How Artificial Intelligence Is Redefining RNA Virus Discovery

Metagenomic analysis of RNA viruses is currently only useful for detecting those with sequence similarities to known viruses, making it difficult to find the highly various viruses that make up a significant portion of the “dark matter” in our virosphere.

LucaProt, a deep learning algorithm we developed, was used to find highly distinct RNA-dependent RNA polymerase (RdRP) sequences in 10,487 meta-transcriptomes worldwide. This approach combined sequence and structure characteristics to detect RdRP sequences while being time efficient precisely. Through this method, we discovered 180,571 species of RNA viruses and 180 major viral phyla/classes.

The widest selection of RNA viruses has been identified, a few of which cannot be detected using BLAST or HMM techniques. These newly found RNA viruses were located in various habitats, such as the atmosphere, hot springs, and hydrothermal vents. The number and variety of these viruses varied significantly between different ecosystems.

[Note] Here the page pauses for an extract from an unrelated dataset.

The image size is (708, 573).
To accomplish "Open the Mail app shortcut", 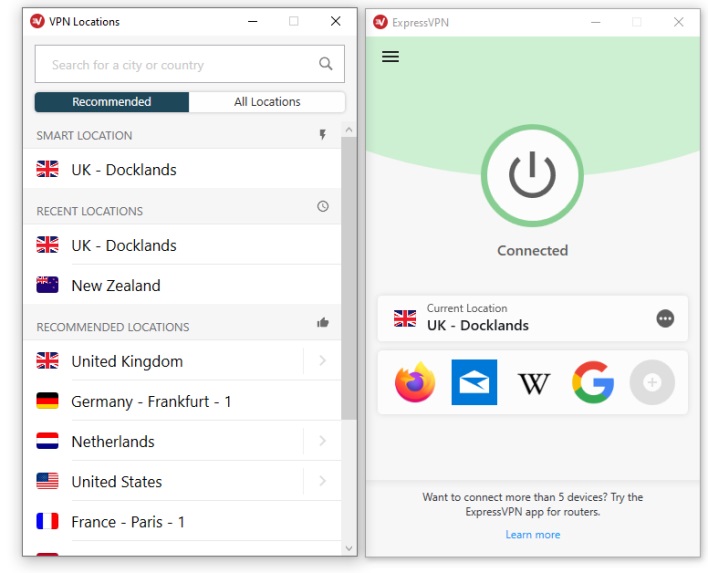I will coord(474,382).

This research has identified the longest RNA virus genome, with 47,250 nucleotides. Furthermore, this study has increased the diversity of RNA bacteriophage to more than ten species/classes. This breakthrough marks the dawn of a new era in virus discovery. It could potentially revolutionize our knowledge of the global virosphere and revise our comprehension of the evolution of viruses.


In our earlier study of the marine sediments of Aarhus Bay, several organohalide-respiring bacteria (OHRB) were identified in the metagenome-assembled genomes (MAGs). However, we still need to understand their roles and interactions. Therefore, acquiring pure cultures or more precise consortia to conduct further eco-physiological research would be immensely helpful.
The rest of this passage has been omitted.